The PCI Council Publishes Updated Guidance for Securing Telephone-Based Payments

Online and mobile payments get all the press, but plenty of card-not-present payments still originate from telephone orders. The security threats from such orders are changing, which prompted the PCI Security Standards Council to issue an update Wednesday to guidance it first produced seven years ago for protecting phone-based payments.

The guidance does not add to or supersede any current requirements in the Payment Card Industry data-security standard, the PCI Council’s main set of rules for merchants, processors, and other entities that handle general-purpose credit and debit card data. It was developed by one of the council’s so-called special interest groups, which consist of representatives of companies and other organizations concerned with a specific security issue. In this case, the guidance came from the Protecting Telephone-Based Payment Card Data Special Interest Group.
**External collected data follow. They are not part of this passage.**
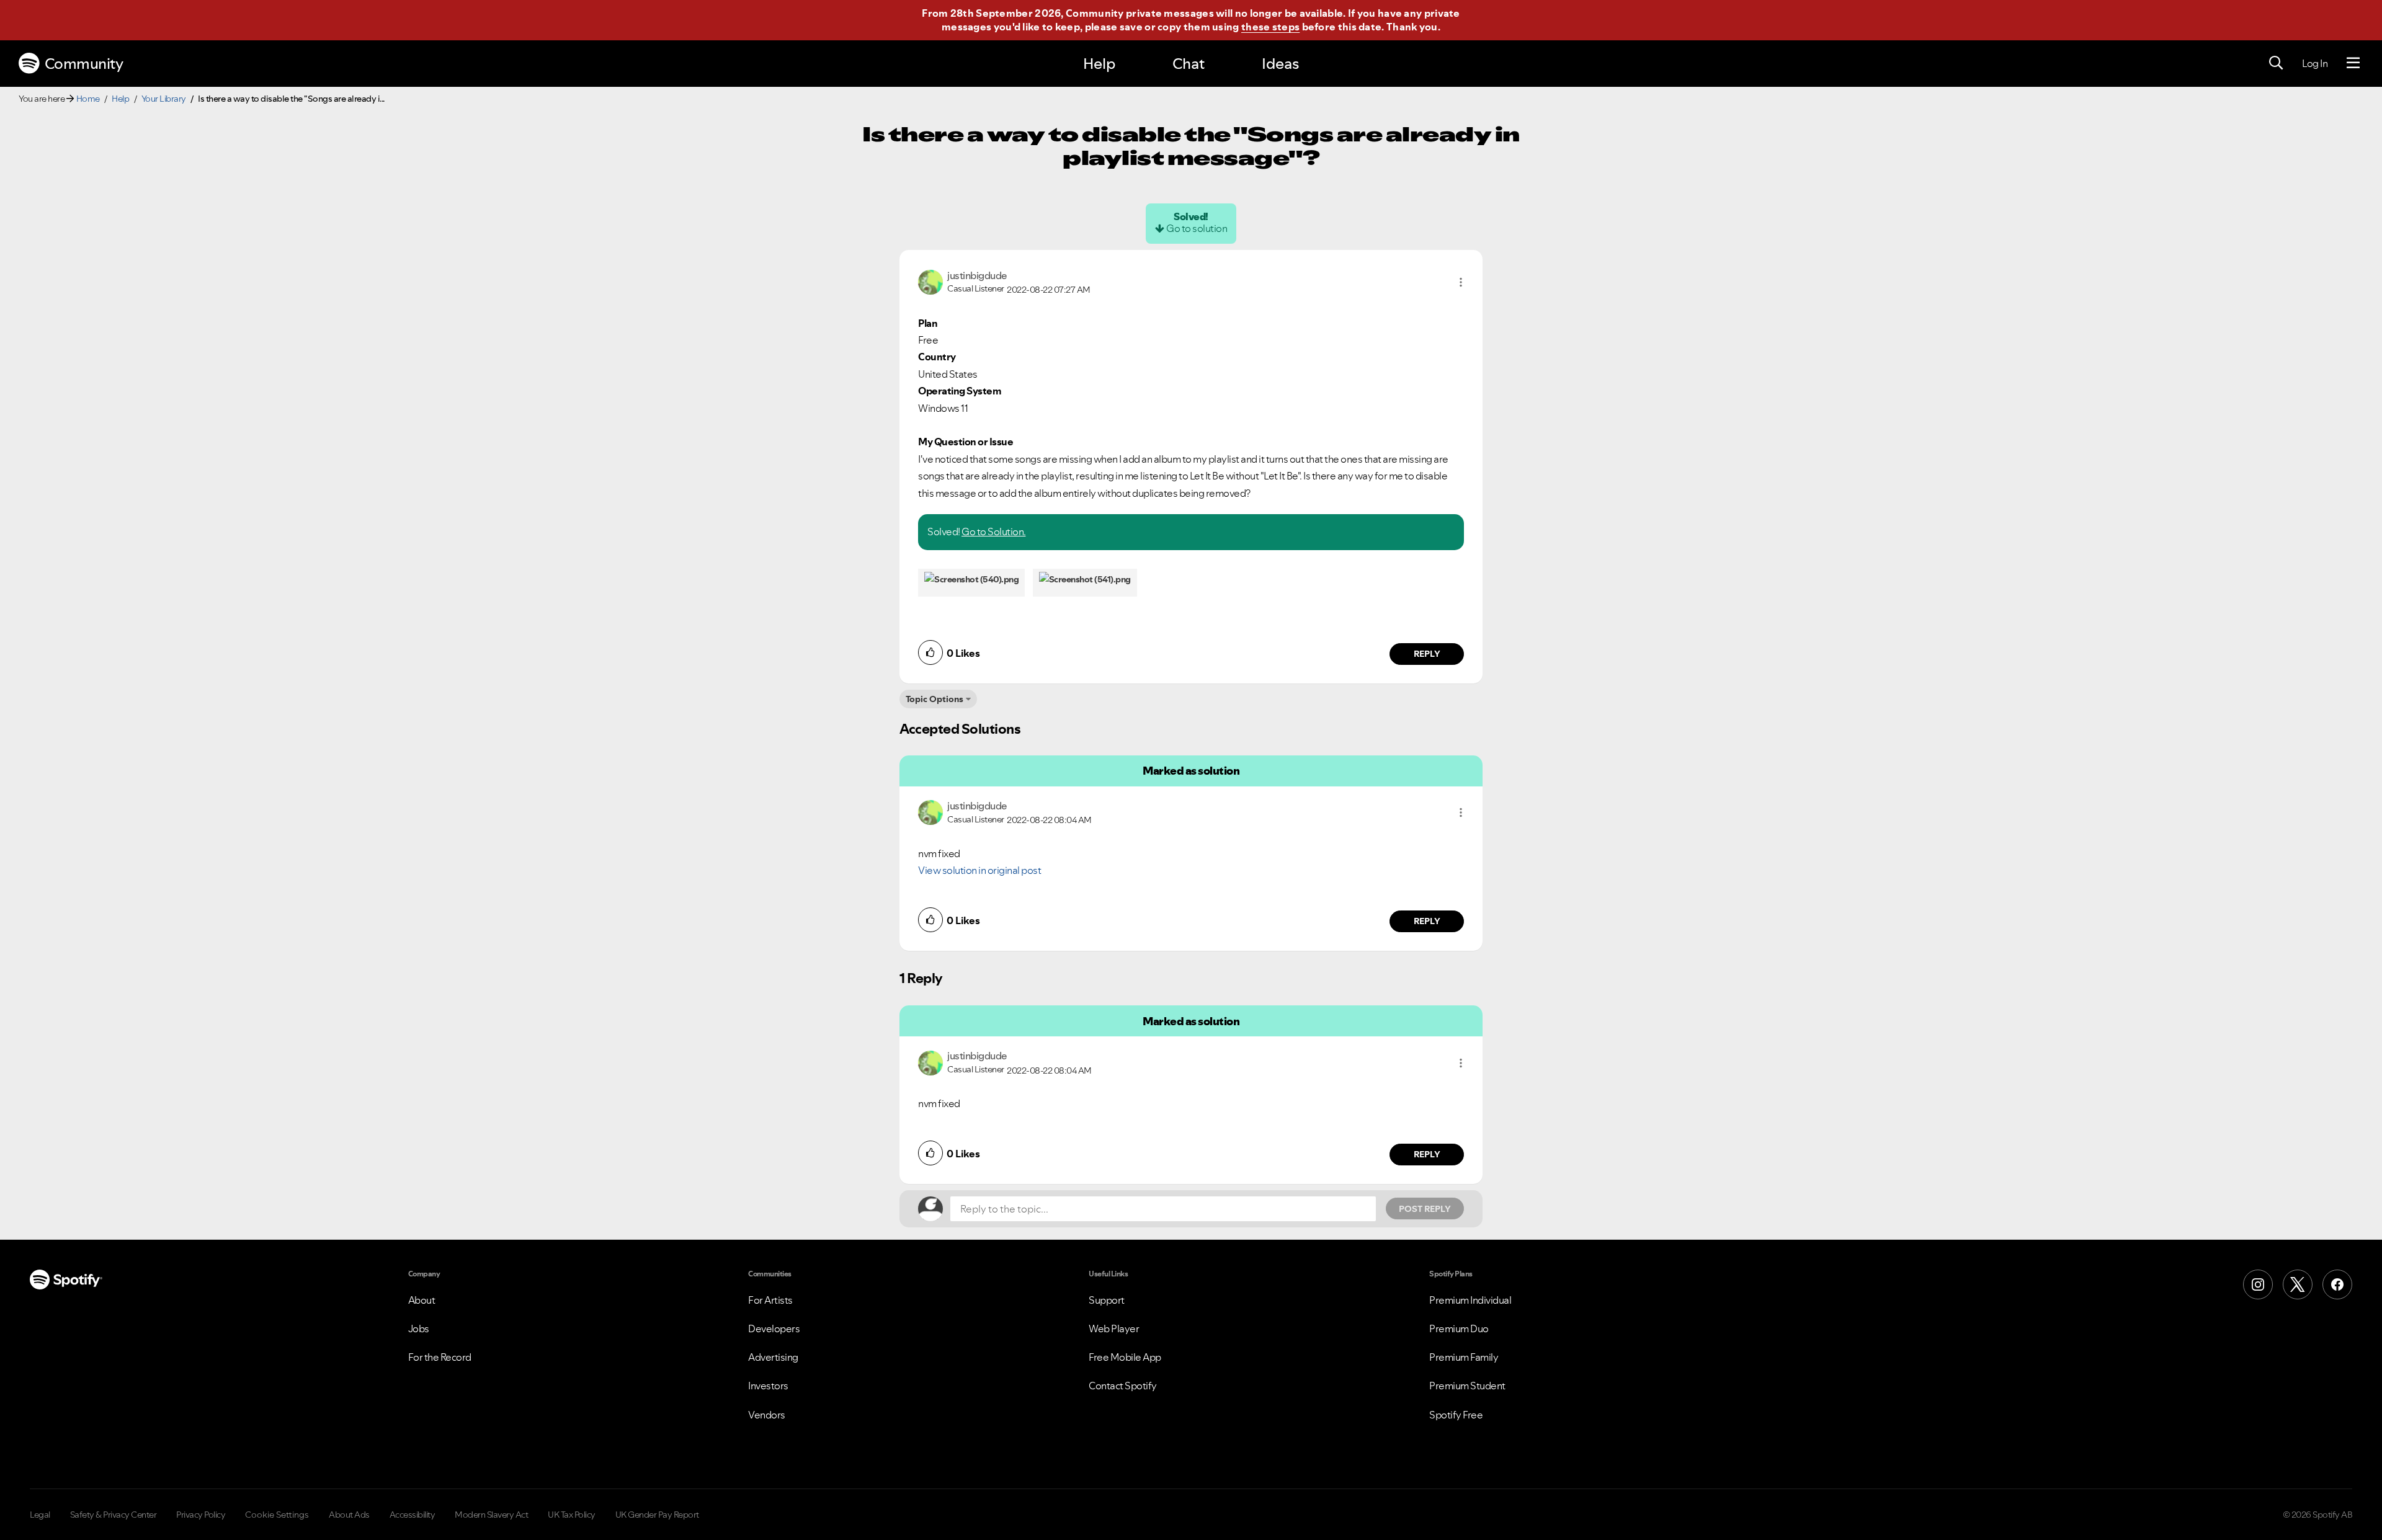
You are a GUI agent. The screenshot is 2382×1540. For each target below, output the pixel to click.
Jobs (418, 1328)
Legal (40, 1514)
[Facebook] (2337, 1284)
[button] (1461, 282)
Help (1099, 63)
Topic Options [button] (934, 699)
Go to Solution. (993, 531)
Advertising (773, 1357)
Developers (774, 1328)
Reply (1427, 654)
“Since the publication of the original document in 2011, the marketplace for telephone-based payment card solutions has changed from a risk, legal-regulatory, and technology aspect,” Jean-Louis LaMacchia, standards development manager at the Wakefield, Mass.-based PCI Council and the telephone SIG’s chairperson, said in a blog post. “With EMV chip technology securing card-present transactions, criminals are increasingly looking to exploit card-not-present channels such as mail-order/telephone-order and e-commerce. Because telephone-based payments now represent an area of opportunity for fraud, entities need to properly evaluate and protect their telephone-based payment environments.”
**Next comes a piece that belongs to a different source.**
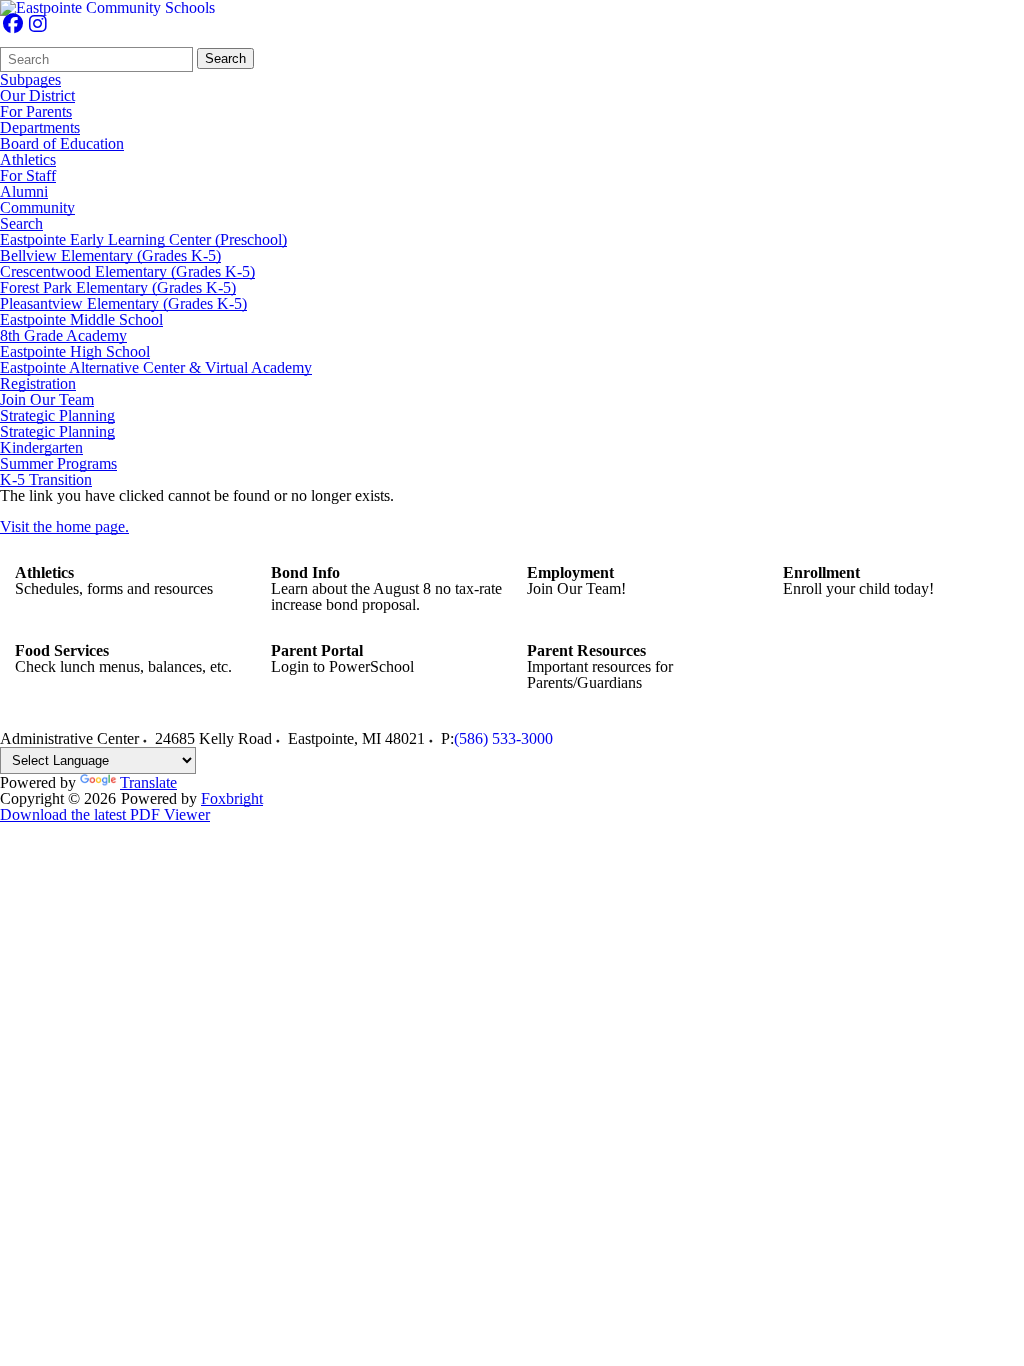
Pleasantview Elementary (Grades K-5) (123, 304)
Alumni (24, 192)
LaMacchia said changes in regulations and consumer-protection laws have resulted in more recorded customer conversations, “which may result in unnecessary storage of payment card data information. In general, no payment card data should ever be stored unless necessary to meet the needs of the business.”

Unique and changing technology also prompted the SIG to take a new look at how to better protect telephone payments. “Telephone environments often use technologies and solutions not found in other types of environments, such as voice-masking technologies,” LaMacchia said. “Additionally, traditional analogue-based telephony systems are being phased out by many organizations and replaced by Voice over Internet Protocol (VoIP) technology, and entities need to understand the impact of this evolution.”

New technologies and payment channels developed since 2011 “are increasing the scope of the cardholder data environment—and creating some uncertainty and compliance challenges for contact centers,” said Ben Rafferty, a member of the telephone SIG who is global solutions director at Semafone, a United Kingdom-based data-protection software provider for customer contact centers with U.S. headquarters in Boston. He added in an email message that “we hope to provide clarity on securing these critical payment channels.”